# [WORK INSTRUCTIONS]
Reproduce the material verbatim, beginning with the line that contains "Given: Click the page number input field" and continuing through the line that contains "Click the 4:36", including both of those lines.

——————————

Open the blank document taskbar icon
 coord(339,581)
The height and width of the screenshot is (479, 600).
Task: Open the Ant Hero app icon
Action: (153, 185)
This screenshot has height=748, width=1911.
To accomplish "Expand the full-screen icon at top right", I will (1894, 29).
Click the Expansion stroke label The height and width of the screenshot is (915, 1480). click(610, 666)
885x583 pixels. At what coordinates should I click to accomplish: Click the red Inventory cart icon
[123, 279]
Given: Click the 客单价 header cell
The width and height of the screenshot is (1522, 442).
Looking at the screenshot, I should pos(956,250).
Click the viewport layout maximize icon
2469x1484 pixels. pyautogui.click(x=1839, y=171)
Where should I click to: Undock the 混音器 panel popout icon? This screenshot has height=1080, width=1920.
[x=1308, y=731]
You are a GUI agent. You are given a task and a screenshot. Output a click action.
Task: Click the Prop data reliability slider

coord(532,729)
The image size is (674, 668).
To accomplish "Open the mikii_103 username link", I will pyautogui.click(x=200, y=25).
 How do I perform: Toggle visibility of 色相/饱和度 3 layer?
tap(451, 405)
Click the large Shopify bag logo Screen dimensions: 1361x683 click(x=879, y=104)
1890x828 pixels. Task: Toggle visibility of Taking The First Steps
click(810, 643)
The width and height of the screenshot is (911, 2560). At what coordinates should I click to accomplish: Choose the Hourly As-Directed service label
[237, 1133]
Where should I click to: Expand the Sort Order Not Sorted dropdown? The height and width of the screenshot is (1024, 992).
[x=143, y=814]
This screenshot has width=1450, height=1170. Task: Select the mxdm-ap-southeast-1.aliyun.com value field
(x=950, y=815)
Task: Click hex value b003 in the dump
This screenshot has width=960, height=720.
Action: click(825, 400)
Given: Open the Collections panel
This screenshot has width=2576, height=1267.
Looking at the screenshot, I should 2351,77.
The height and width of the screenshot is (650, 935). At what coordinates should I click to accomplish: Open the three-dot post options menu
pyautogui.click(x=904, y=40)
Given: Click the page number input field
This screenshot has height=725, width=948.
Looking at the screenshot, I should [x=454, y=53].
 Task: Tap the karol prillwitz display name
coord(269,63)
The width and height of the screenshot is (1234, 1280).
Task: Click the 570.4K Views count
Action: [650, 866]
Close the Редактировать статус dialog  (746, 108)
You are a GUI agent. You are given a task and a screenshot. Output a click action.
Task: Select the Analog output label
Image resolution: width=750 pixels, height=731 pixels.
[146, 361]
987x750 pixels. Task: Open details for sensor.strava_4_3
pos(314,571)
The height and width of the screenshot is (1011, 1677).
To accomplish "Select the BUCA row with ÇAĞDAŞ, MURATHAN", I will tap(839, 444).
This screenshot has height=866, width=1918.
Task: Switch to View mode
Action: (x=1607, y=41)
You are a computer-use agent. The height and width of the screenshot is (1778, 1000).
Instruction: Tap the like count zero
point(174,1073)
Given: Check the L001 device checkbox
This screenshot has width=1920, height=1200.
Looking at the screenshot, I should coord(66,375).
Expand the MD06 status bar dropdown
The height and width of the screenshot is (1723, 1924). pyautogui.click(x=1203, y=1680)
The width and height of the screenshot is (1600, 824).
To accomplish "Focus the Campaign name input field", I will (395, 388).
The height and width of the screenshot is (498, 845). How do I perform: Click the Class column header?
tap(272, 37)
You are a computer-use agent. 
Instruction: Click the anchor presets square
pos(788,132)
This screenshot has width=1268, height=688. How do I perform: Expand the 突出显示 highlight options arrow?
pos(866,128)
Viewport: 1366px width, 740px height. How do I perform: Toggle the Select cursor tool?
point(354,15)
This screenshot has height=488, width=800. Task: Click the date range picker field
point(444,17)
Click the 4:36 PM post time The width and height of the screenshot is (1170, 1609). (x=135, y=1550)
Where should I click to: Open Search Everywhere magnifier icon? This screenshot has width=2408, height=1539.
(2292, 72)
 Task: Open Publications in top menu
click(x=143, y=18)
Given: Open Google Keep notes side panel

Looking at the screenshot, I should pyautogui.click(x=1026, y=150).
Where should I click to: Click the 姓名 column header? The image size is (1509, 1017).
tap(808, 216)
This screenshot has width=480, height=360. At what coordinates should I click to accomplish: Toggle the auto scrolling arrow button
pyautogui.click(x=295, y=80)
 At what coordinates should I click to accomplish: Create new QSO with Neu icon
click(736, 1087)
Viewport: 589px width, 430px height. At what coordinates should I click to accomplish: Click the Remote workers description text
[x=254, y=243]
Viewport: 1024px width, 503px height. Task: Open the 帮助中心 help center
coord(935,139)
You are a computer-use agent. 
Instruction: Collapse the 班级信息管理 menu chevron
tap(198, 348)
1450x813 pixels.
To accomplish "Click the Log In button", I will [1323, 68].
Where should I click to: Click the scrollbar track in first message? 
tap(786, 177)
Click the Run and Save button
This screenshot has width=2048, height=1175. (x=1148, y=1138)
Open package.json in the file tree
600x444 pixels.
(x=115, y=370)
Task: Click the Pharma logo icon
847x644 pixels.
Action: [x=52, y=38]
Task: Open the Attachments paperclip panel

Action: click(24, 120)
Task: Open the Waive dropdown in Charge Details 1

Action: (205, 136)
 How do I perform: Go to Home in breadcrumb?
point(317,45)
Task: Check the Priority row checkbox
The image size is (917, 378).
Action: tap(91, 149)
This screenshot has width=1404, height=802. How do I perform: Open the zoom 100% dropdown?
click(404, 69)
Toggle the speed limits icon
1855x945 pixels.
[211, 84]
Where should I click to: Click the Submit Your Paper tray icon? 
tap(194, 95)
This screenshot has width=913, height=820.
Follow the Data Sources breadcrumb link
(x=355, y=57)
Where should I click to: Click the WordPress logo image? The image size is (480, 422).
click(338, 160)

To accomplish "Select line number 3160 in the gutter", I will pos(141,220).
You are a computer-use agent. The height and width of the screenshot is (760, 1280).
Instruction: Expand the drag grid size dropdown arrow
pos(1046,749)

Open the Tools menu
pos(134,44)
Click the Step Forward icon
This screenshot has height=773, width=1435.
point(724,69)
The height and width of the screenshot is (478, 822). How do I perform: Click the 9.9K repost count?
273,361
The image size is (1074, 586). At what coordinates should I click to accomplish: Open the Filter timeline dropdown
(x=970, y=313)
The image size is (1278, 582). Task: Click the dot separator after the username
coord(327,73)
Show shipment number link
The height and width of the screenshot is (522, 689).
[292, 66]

——————————

# [OUTPUT BELOW]
Given: Click the page number input field
This screenshot has height=725, width=948.
Looking at the screenshot, I should [x=454, y=53].
 Task: Tap the karol prillwitz display name
coord(269,63)
The width and height of the screenshot is (1234, 1280).
Task: Click the 570.4K Views count
Action: [650, 866]
Close the Редактировать статус dialog  (746, 108)
You are a GUI agent. You are given a task and a screenshot. Output a click action.
Task: Select the Analog output label
Image resolution: width=750 pixels, height=731 pixels.
[146, 361]
987x750 pixels. Task: Open details for sensor.strava_4_3
pos(314,571)
The height and width of the screenshot is (1011, 1677).
To accomplish "Select the BUCA row with ÇAĞDAŞ, MURATHAN", I will tap(839, 444).
This screenshot has height=866, width=1918.
Task: Switch to View mode
Action: (x=1607, y=41)
You are a computer-use agent. The height and width of the screenshot is (1778, 1000).
Instruction: Tap the like count zero
point(174,1073)
Given: Check the L001 device checkbox
This screenshot has width=1920, height=1200.
Looking at the screenshot, I should coord(66,375).
Expand the MD06 status bar dropdown
The height and width of the screenshot is (1723, 1924). pyautogui.click(x=1203, y=1680)
The width and height of the screenshot is (1600, 824).
To accomplish "Focus the Campaign name input field", I will (395, 388).
The height and width of the screenshot is (498, 845). How do I perform: Click the Class column header?
tap(272, 37)
You are a computer-use agent. 
Instruction: Click the anchor presets square
pos(788,132)
This screenshot has width=1268, height=688. How do I perform: Expand the 突出显示 highlight options arrow?
pos(866,128)
Viewport: 1366px width, 740px height. How do I perform: Toggle the Select cursor tool?
point(354,15)
This screenshot has height=488, width=800. Task: Click the date range picker field
point(444,17)
Click the 4:36 PM post time The width and height of the screenshot is (1170, 1609). (x=135, y=1550)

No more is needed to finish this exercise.